Em Março, perante uma barragem de críticas, António Costa segurou Graça Freitas no cargo de diretora-geral da Saúde com uma sentença definitiva, segundo a qual “não se mudam os generais a meio da batalha”. Na altura, o primeiro-ministro foi incrivelmente eficaz porque esta é uma daquelas frases com uma aparência instantânea de verdade incontestável. Na realidade, é uma proclamação absurda. Eu precisaria de tomar a decisão drástica e dolorosa de ocupar todo o meu sábado com este assunto se quisesse fazer a longa e exaustiva lista dos variadíssimos generais que, ao longo da História, foram substituídos — e bem substituídos — a meio de batalhas. Mas talvez seja suficiente referir o caso mais conhecido. A 11 de abril de 1951, Harry Truman destituiu o general Douglas MacArthur em plena Guerra da Coreia. O general, que desde a II Guerra Mundial acumulava os papéis de lenda e de herói, cometeu o inaceitável erro de se convencer que mandava mais do que o Presidente dos Estados Unidos e, ao fazê-lo, mostrou que não tinha o bom senso necessário para acabar a guerra o mais rapidamente possível. Obviamente, acabou demitido.

Esclarecido o equívoco de que uma batalha é uma garantia de emprego vitalício para os generais envolvidos — usem eles farda ou roupa civil —, torna-se possível olhar para o caso de Graça Freitas sem que a sua permanência no cargo pareça uma pesada inevitabilidade. E isso é especialmente útil esta semana, tendo em conta que a diretora-geral da Saúde cometeu dois erros fatais.

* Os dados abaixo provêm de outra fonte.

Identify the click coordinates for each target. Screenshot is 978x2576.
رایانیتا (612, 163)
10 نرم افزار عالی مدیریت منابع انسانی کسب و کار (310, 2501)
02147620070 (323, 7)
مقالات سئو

O primeiro erro foi político. Depois de o Presidente da República ter explicado em público que o parecer da DGS sobre a Festa do Avante tinha de ser revelado, por razões de transparência, Graça Freitas fez questão de escrever e publicar um comunicado oficial onde, mostrando músculos que na realidade não tem, afirmava de forma peremptória que “a DGS não divulgará o conteúdo deste parecer”. Não se tratava de uma decisão técnica, mas estritamente política — afinal, a eficácia das regras definidas não seria maior ou menor consoante se tornassem conhecidas ou se mantivessem secretas. Ao fim de apenas algumas horas, a Direção-Geral da Saúde deu um mortal à retaguarda e publicou o parecer, invocando o “interesse público” e a “tranquilidade social”, que obviamente não podiam permitir outra decisão. Ficou claro, porém, que o protagonismo dos últimos meses criaram em Graça Freitas a ideia de que, em matérias políticas (repito e insisto: políticas, não técnicas), uma directora-geral tem mais autoridade do que um Presidente da República.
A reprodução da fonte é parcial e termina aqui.